### VORLIEGENDER TEXT

Ist nicht gerade ein komplexes Programm, aber im Moment fehlt mir dafür ein bisschen der Durchblick.

Im Hauptprogramm erzeuge ich einen bruch vom Typ "Fraction". bruch zeigt also auf ein Fraction-Objekt n, in dem noch kein Wert steht - richtig?

Nun wird bruch.n der Wert 3 und bruch.d der Wert 4 hinzugefügt.
Wie ich der Ausgabe entnehmen kann, werden zuerst Zähler und Nenner multipliziert bzw. anschließend addiert. Also in diesem Beispiel wäre der neue Zähler 3*3+4*4 ... aber warum? Zeigen this.n und f.n auf das gleiche Fraction-Objekt n?

Mir ist noch nicht ganz klar, wann ich dieses this verwenden kann / muss.

Danke im Voraus und schönes WE,

Philipp


----------



## Developer_X (20. Jun 2009)

hi, also ich versuchs dir mal zu erklären, this, heißt ja dies/das
this wird verwendet um auf die eigene Klasse innerhalb der Klasse zu zeigen.

Zum beispiel in deinem code

this.n 

es gibt ja einen Wert, namens "n" in deiner klasse,
und das this, soll heißen:
seht mal alle her, das n aus dieser klasse, dieses n meine ich!

######

- [ÜBUNGSAUFGABEN]
1. Welche Werte bekommen bruch.n und bruch.d in der Forumsdiskussion über das Schlüsselwort this?
2. Schreib die Forumsdiskussion über das Schlüsselwort this nach ihrem letzten Satz weiter.

### GESPEICHERTE DATENSÄTZE

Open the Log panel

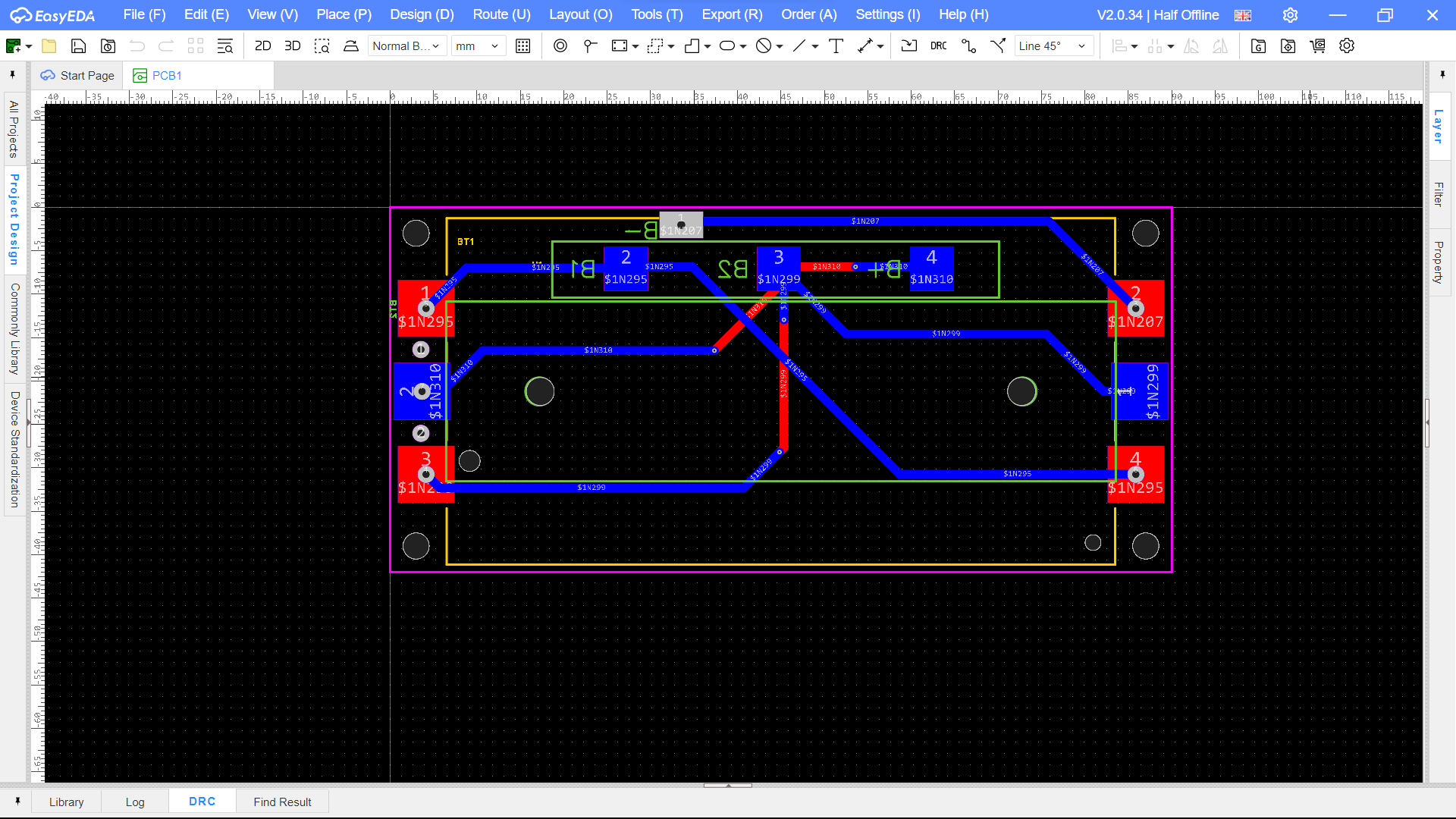(x=135, y=802)
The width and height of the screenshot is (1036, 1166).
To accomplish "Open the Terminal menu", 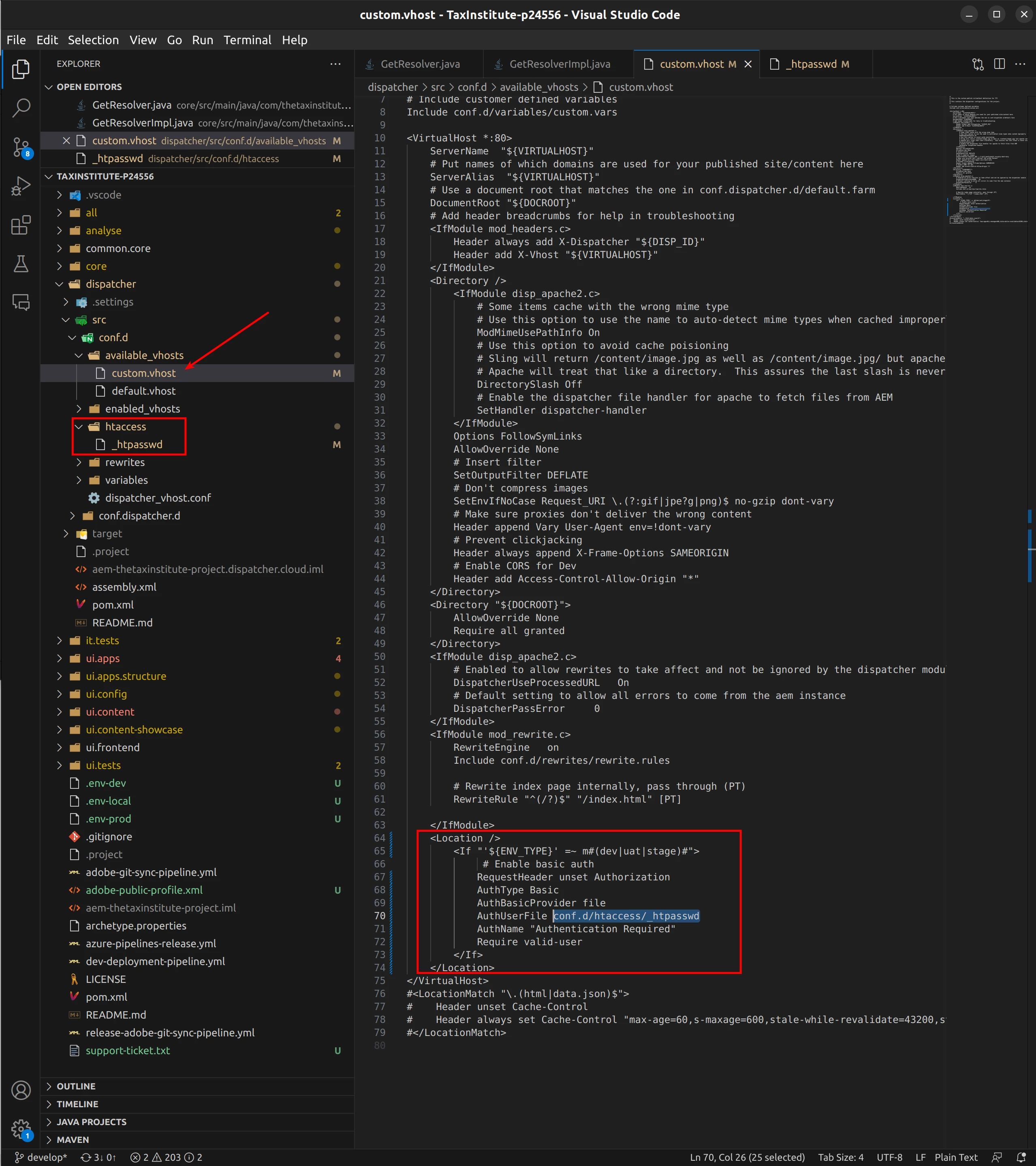I will [247, 40].
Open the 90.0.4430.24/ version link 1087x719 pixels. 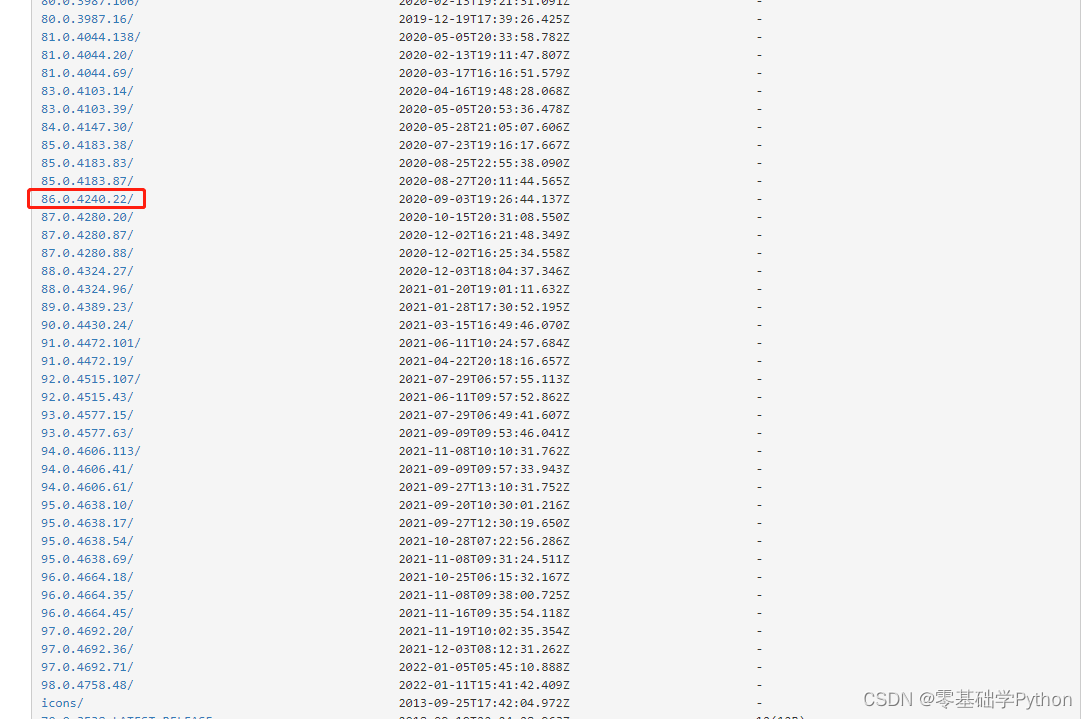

######

- [ANTWORTEN]
1. bruch.n bekommt den Wert 3 und bruch.d den Wert 4.

2.
this kann für vieles verwendet werden, auch wenn man erbt, ich weiß nicht ob du schon so weit bist, noch mal kurz zusammengefasst:
Wenn man in Klasse A ist, und auf Klasse A verweisen will, dann schreibt man this
um auf die Klasse selbst innerhalb der klasse zu zeigen

oder um werte aus der klasse zu meinen, 

die werden mit this und einem punkt und dann dem wert angegeben wie hier:

this.n 

OK?
Ichhoffe du hast das einigermaßen verstanden wie ich das erklärt habe


----------



## Developer_X (20. Jun 2009)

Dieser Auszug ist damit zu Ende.